Cancer: a word for uncontrolled (economic) growth
Buying compact fluorescent bulbs is good. Easy-going driving to save gas is good. It’s all good.
However, if we are to make a transition to a sustainable society, these things that we can do ourselves, personally, are not enough.
We citizens need to come to grips with facts, one of which is that our culture is immersed in a number of assumptions that are so pervasive we don’t even realize they’re there. It’s just like the air we breathe. Some of these assumptions are profoundly mistaken, and unless we, all of us, can begin to work our way out of them, the future looks perilous, indeed.
One such assumption is the need for constant growth. Our progress as a culture and an economy has always been driven, in part, by growth, and growth continues to be essential, it seems. When we take risks, as individuals or as a whole economy, and things go sour, as they recently did big time, the impulse is to try to grow our way out of trouble.
But nothing grows forever. We have a word for uncontrolled growth in cells: cancer. Why do we indulge in the delusion of endless economic growth? – Talk about unsustainability!

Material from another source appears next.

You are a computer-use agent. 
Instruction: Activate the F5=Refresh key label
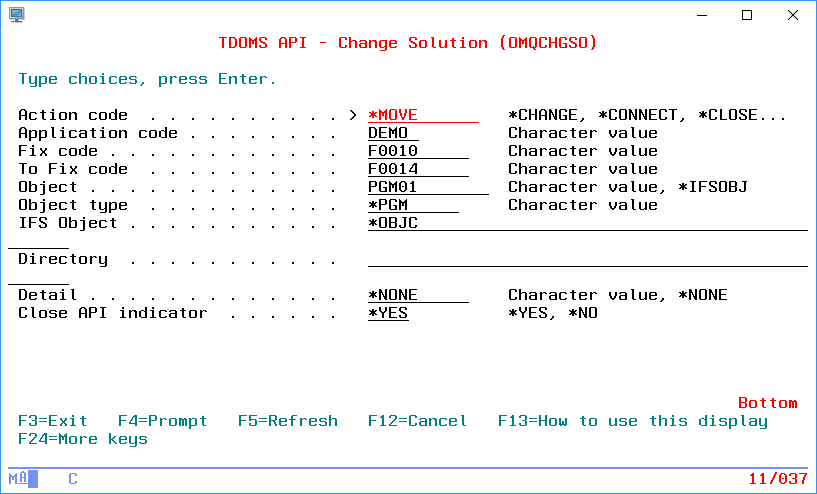287,421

So let’s concentrate for the moment on just the orthodox imperative for economic
growth.
Virtually all economic models are growth models. Yet, when you really think about it, no kind of growth in the physical world can go on forever. In a closed system like Spaceship Earth, there has to be a stop somewhere.
What has kept us from addressing this obvious fact is that growth has been seen as a remedy for deficit spending, unemployment and poverty. (The jobs problem is another very basic and misunderstood issue that I hope to address at length in another column.)

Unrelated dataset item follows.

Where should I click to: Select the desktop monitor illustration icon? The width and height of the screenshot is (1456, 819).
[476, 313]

Some economists therefore are beginning to take up the task of thinking about a steady-state economy.
What would such an economy look like, and how would it work?
There should be no decline in satisfaction in such a world. In the face of everything being more elaborate now than it was 50 years ago, people are no happier now than then, research says. It seems that we’ve reached a point of saturation.
Once we eliminated the drive to produce ever more stuff, we’d all have to work a lot less, so there should be more time for family and recreation. The shrinking work situation would open space for people to look after one another in all sorts of ways that are now accomplished only in desperate haste. This kind of work, care for the elderly, home schooling, etc. might be incorporated into the formal work world, recognized as part of the GDP and subsidized. Such restructuring is quite realistic. The thing to keep in mind is that our civilization is phenomenally productive. Value is being created all the time. We can re-direct more, not less, of that value to things that enhance the quality of life.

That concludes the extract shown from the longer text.